▶ TASK GOAL: Read the data below. Every line holding the string "computer" must be copied.

━━━━━━━━

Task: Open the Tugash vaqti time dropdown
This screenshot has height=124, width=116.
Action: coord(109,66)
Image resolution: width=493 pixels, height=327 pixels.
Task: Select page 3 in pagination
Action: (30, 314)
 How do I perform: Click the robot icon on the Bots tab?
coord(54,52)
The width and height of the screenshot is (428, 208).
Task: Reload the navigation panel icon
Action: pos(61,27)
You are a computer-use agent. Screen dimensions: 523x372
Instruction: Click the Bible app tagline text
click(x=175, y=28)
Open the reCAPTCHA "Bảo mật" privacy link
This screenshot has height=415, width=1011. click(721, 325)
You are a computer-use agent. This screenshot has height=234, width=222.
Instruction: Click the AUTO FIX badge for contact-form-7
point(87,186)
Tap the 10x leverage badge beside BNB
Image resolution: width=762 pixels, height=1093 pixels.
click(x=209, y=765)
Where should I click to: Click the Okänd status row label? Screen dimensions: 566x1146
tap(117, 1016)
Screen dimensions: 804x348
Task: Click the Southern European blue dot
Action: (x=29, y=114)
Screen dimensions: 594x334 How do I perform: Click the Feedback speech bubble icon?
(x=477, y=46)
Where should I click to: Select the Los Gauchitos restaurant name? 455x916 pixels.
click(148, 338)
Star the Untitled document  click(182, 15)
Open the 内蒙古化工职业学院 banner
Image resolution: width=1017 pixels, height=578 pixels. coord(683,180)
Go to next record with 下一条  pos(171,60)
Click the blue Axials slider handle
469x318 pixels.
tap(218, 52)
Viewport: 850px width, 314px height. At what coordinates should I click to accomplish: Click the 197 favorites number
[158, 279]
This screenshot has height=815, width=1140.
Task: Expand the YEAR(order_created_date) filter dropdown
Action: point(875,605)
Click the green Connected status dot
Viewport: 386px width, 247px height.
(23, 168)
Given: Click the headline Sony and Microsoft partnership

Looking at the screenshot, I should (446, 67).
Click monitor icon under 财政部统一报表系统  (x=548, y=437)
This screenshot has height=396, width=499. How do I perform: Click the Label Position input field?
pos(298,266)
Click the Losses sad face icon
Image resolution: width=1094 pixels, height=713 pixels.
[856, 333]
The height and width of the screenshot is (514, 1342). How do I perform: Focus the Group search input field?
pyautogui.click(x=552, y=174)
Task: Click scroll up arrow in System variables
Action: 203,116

━━━━━━━━

▶ TASK RESPONSE:
You are a computer-use agent. Screen dimensions: 523x372
You are a computer-use agent. This screenshot has height=234, width=222.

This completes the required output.